##### MATERIAL SUPPLIED #####

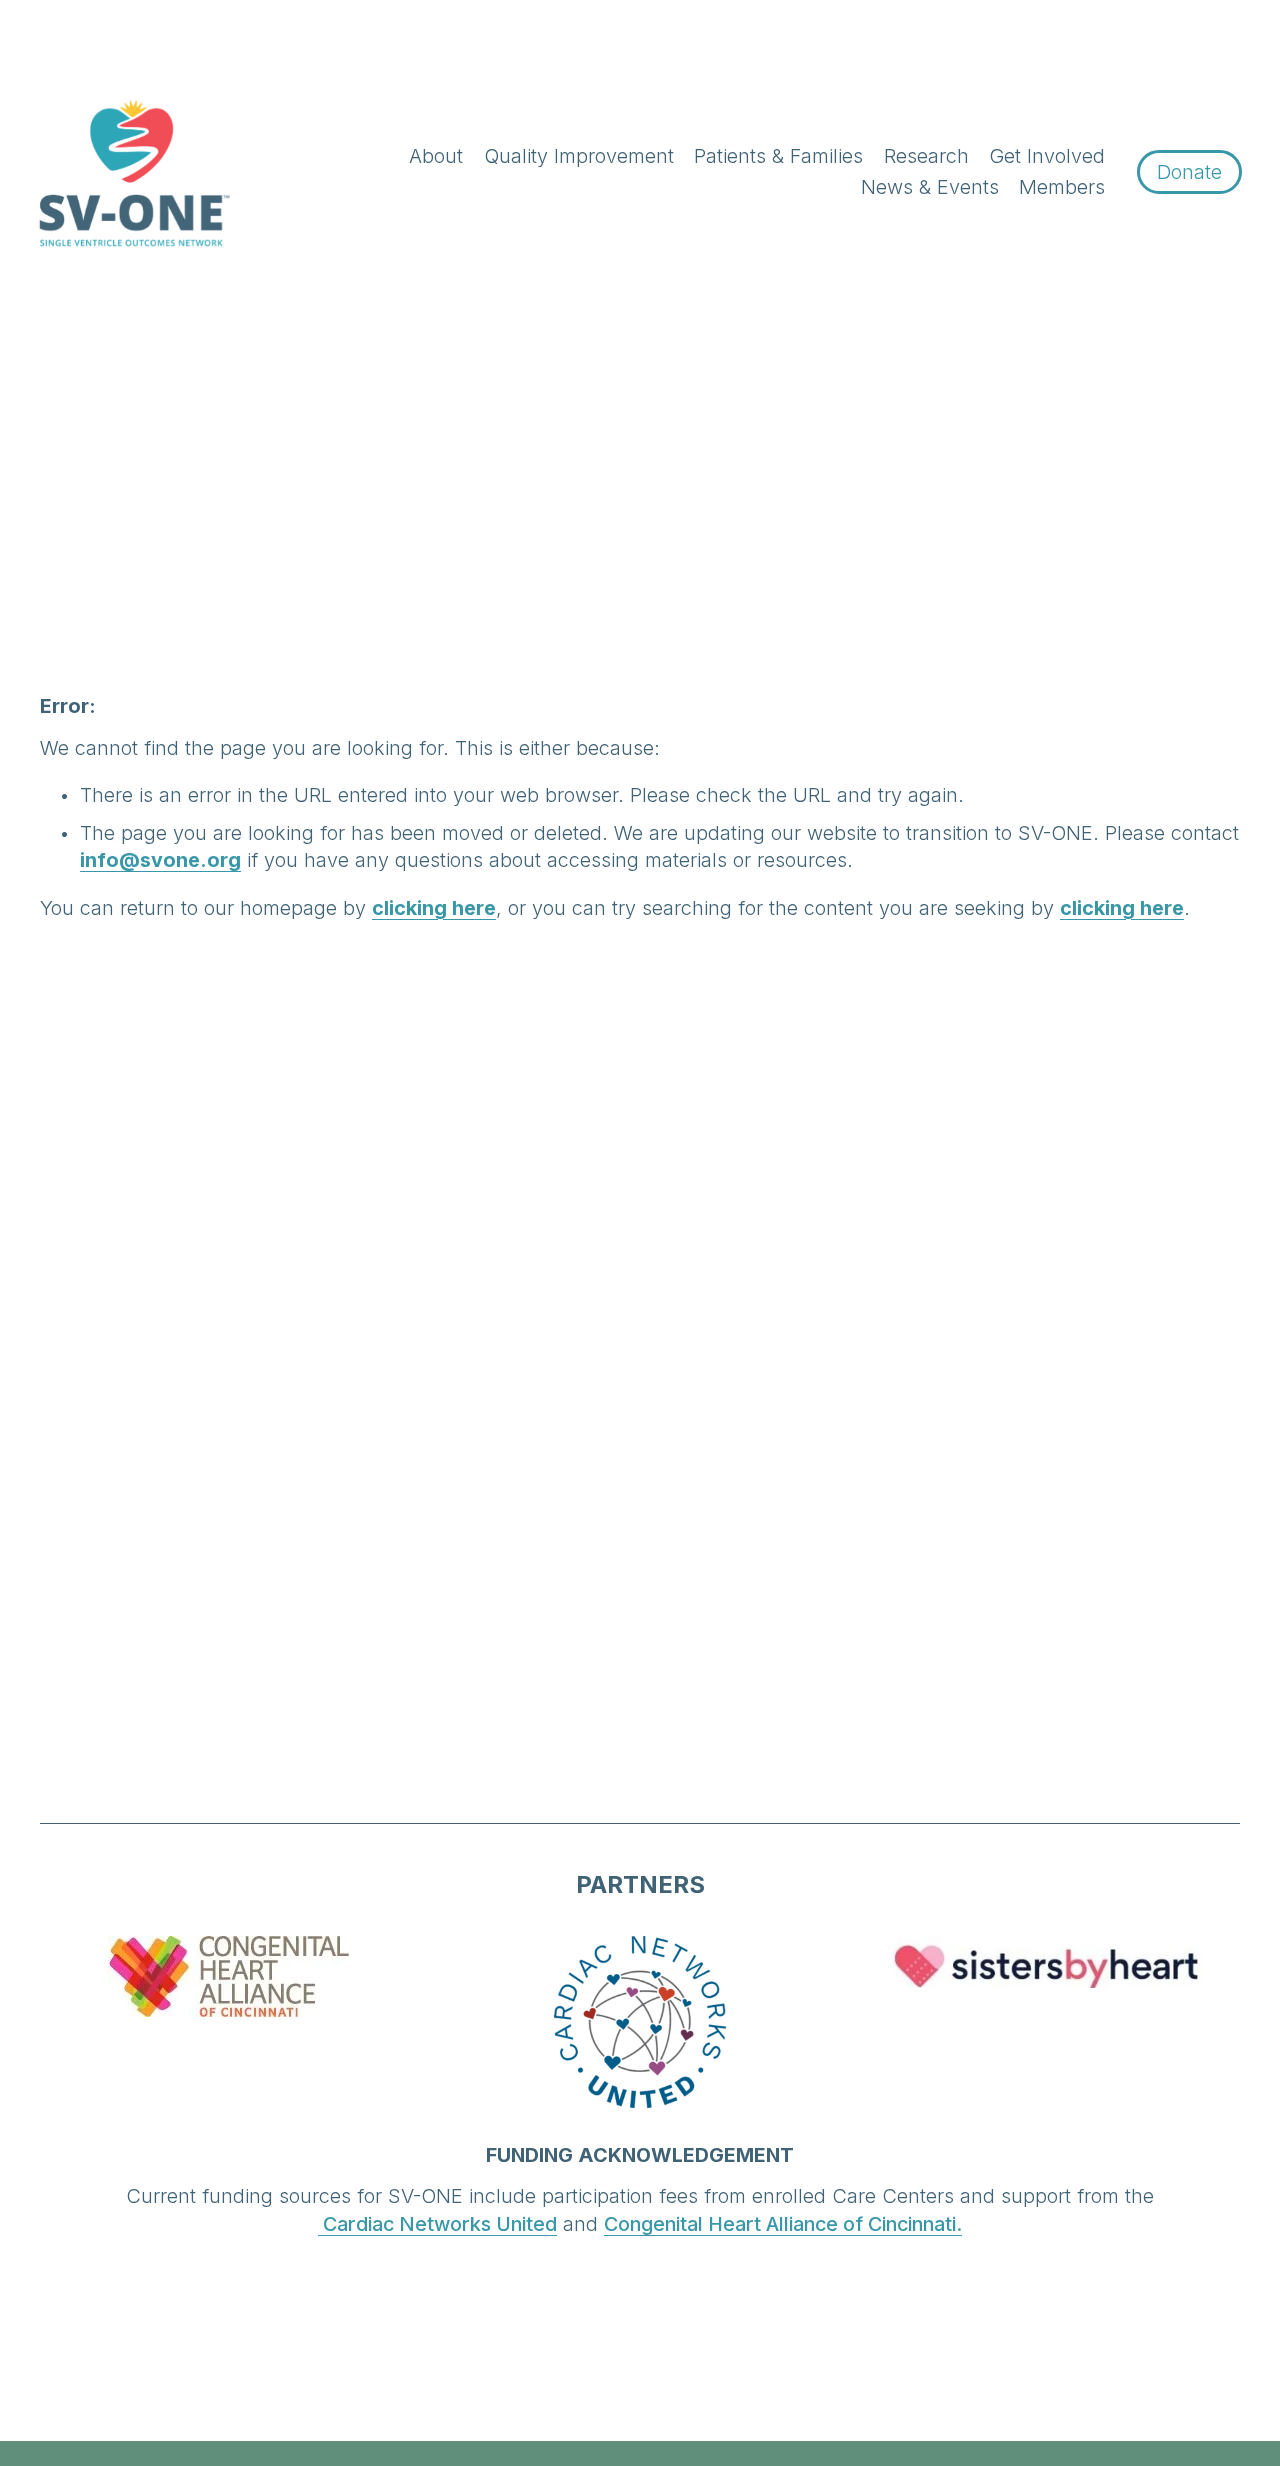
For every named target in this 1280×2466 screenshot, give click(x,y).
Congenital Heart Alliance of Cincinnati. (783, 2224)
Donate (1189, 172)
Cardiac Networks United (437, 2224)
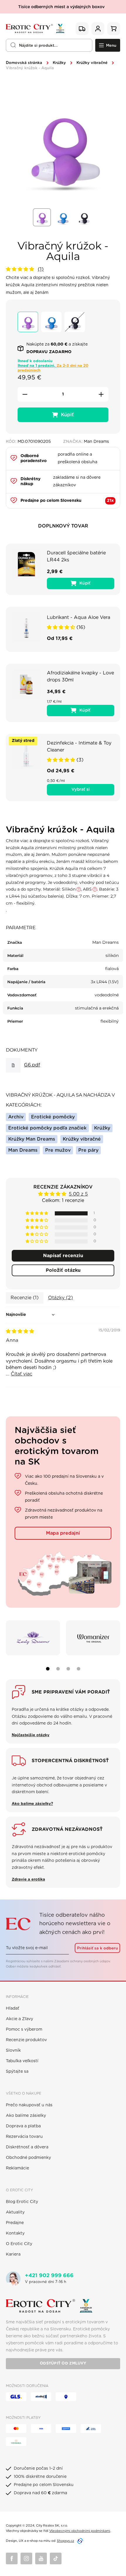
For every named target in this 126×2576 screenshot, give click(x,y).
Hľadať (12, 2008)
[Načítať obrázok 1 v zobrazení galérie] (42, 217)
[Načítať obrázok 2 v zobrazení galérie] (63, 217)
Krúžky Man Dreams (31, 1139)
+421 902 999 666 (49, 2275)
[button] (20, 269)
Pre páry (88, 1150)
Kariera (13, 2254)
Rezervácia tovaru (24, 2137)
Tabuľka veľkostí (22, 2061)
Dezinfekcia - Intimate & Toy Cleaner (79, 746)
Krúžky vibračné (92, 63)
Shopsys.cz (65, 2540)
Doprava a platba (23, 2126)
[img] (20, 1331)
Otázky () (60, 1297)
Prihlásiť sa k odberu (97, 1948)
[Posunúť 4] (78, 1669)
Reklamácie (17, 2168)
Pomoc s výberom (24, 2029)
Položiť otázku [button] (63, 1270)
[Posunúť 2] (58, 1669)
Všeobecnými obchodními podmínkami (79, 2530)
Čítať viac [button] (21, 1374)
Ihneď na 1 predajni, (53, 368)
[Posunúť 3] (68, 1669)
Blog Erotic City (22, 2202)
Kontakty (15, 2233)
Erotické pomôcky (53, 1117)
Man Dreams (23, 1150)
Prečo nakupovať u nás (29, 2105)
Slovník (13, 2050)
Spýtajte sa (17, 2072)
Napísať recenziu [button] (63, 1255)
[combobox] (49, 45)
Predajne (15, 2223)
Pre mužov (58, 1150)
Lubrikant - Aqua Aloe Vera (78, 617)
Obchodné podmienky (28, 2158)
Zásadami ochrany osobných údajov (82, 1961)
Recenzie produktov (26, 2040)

#####
##### MATERIAL SUPPLIED #####

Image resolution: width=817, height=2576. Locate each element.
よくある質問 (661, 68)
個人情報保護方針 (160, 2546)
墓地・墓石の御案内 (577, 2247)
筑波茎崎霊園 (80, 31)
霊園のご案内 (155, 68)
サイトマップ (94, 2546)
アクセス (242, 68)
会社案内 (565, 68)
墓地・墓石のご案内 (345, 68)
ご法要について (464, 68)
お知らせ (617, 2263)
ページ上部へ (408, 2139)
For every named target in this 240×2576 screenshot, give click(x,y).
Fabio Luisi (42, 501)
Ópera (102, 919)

#####
##### MATERIAL SUPPLIED #####

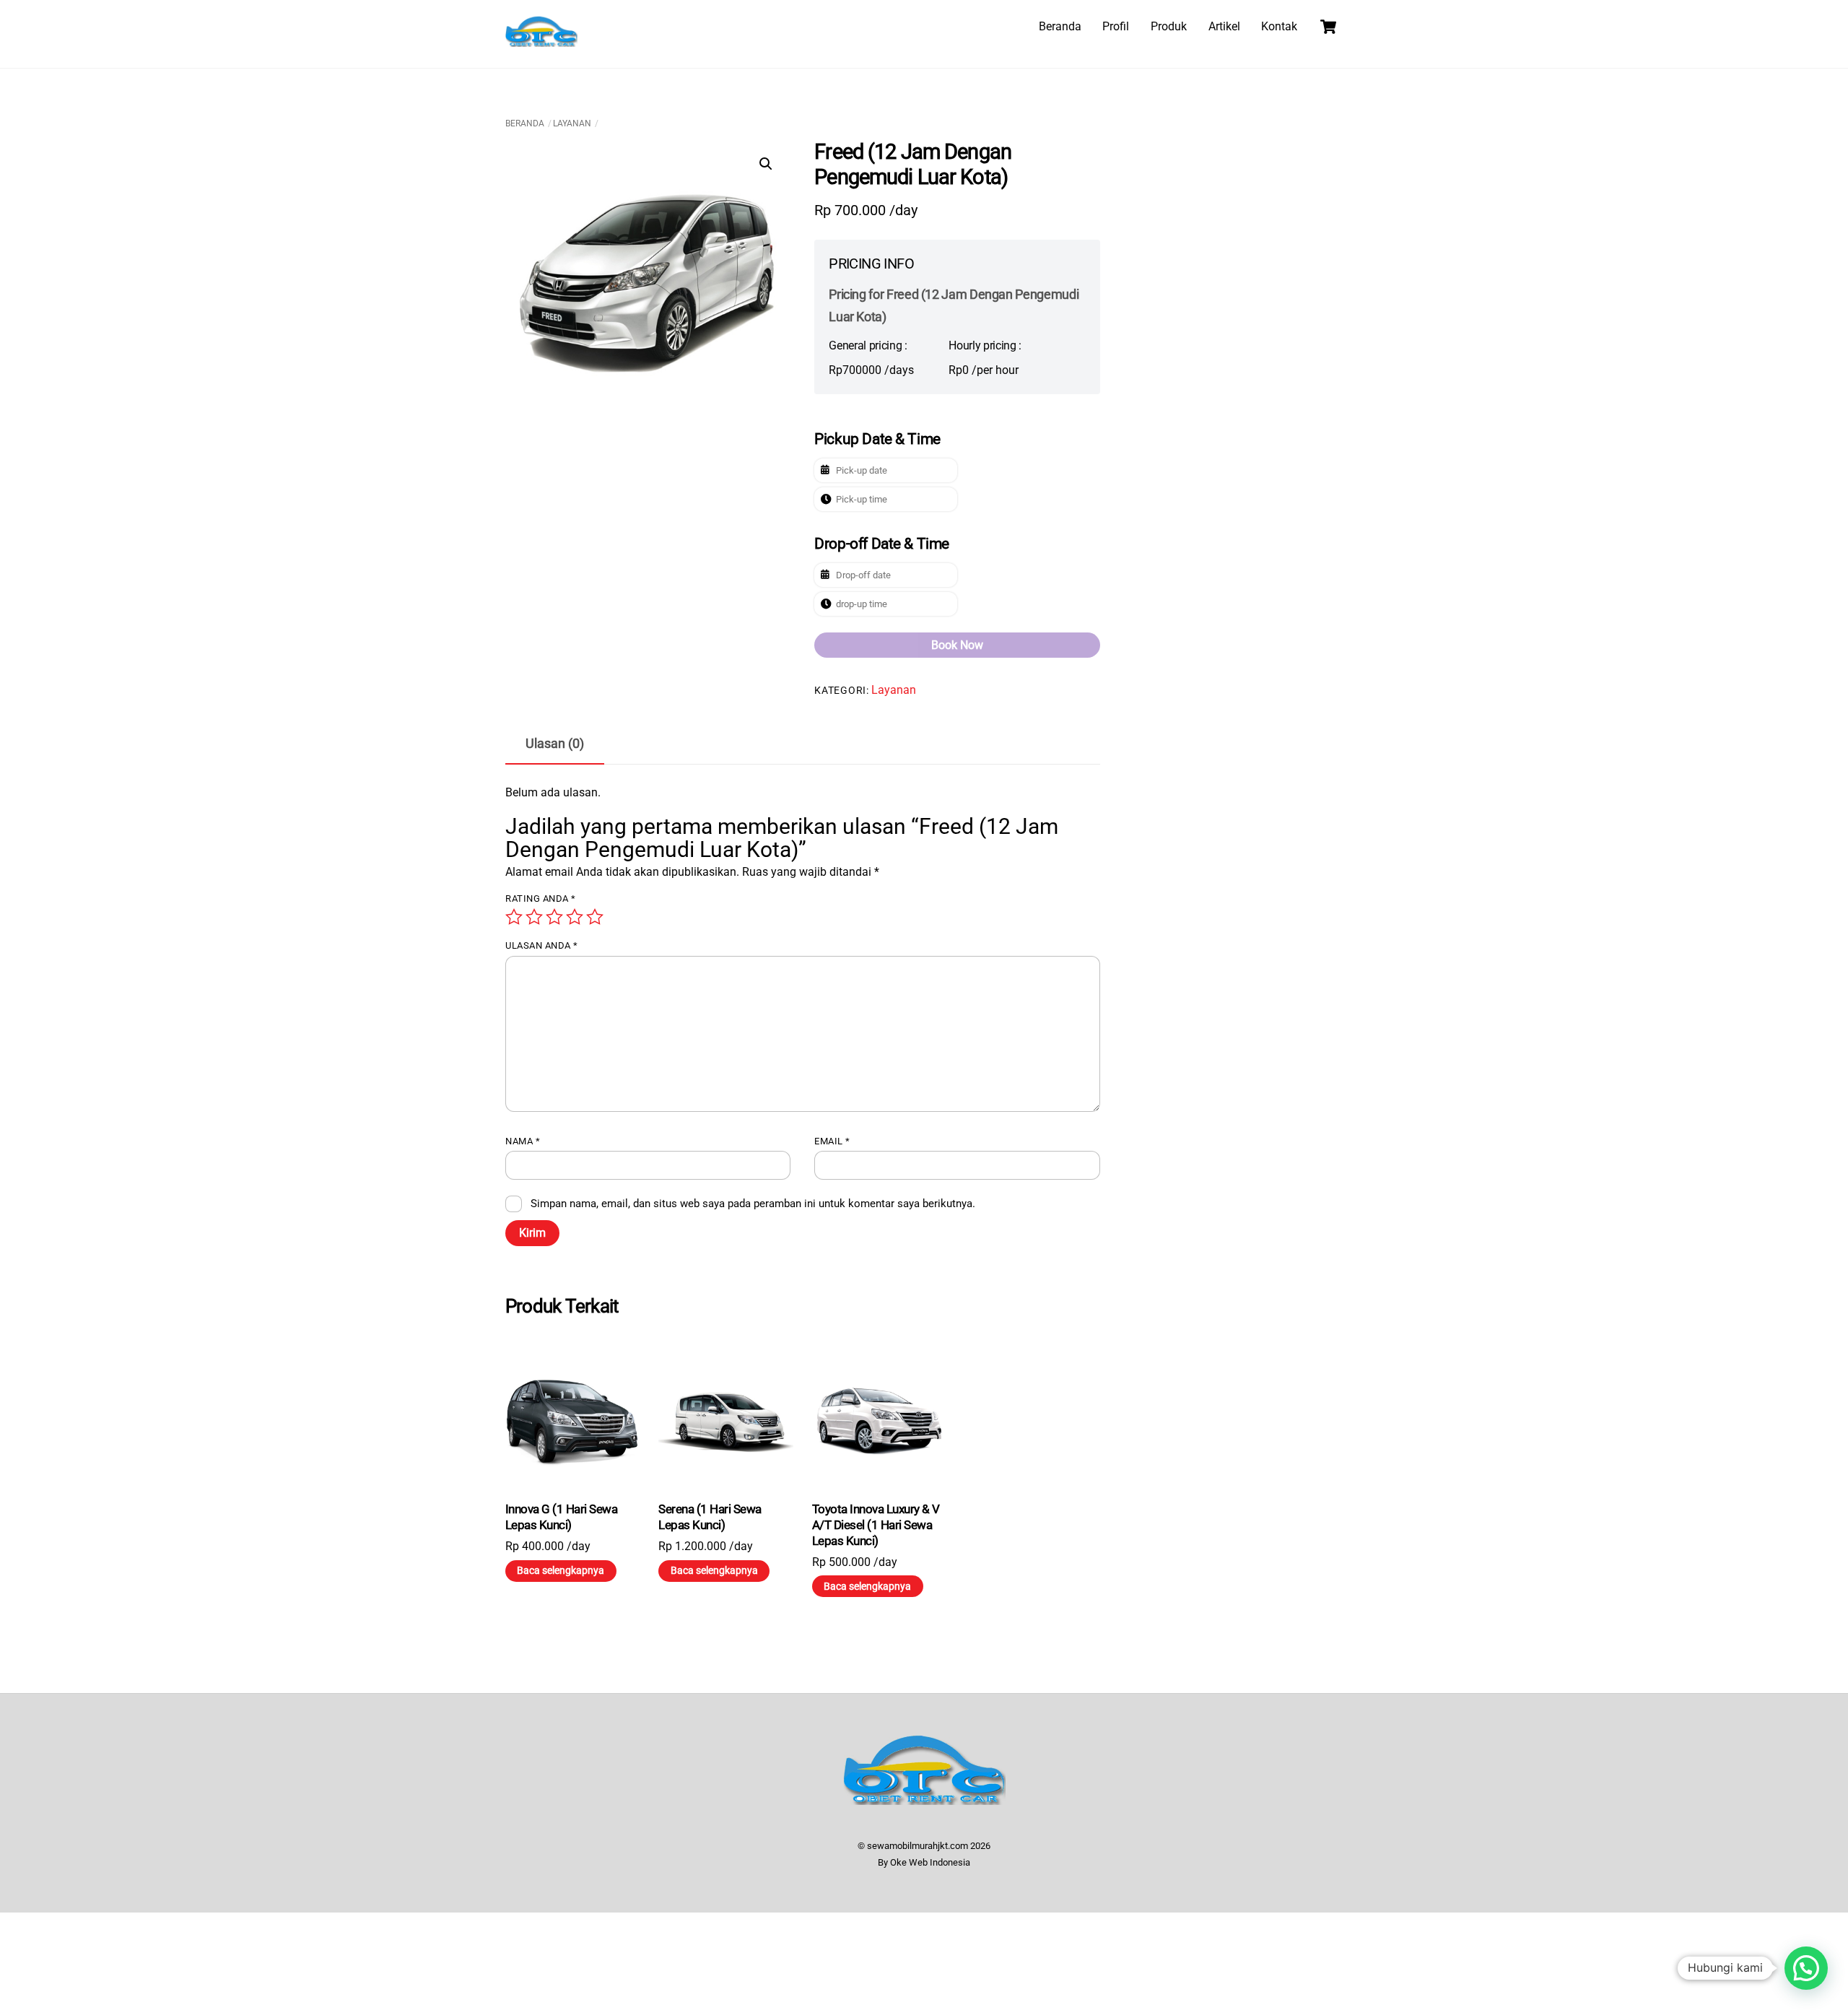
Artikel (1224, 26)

#####

#### [THE TASK]
Respond with a number only, please: how many lines in this data include the word "button".

#### [TASK RESULT]
4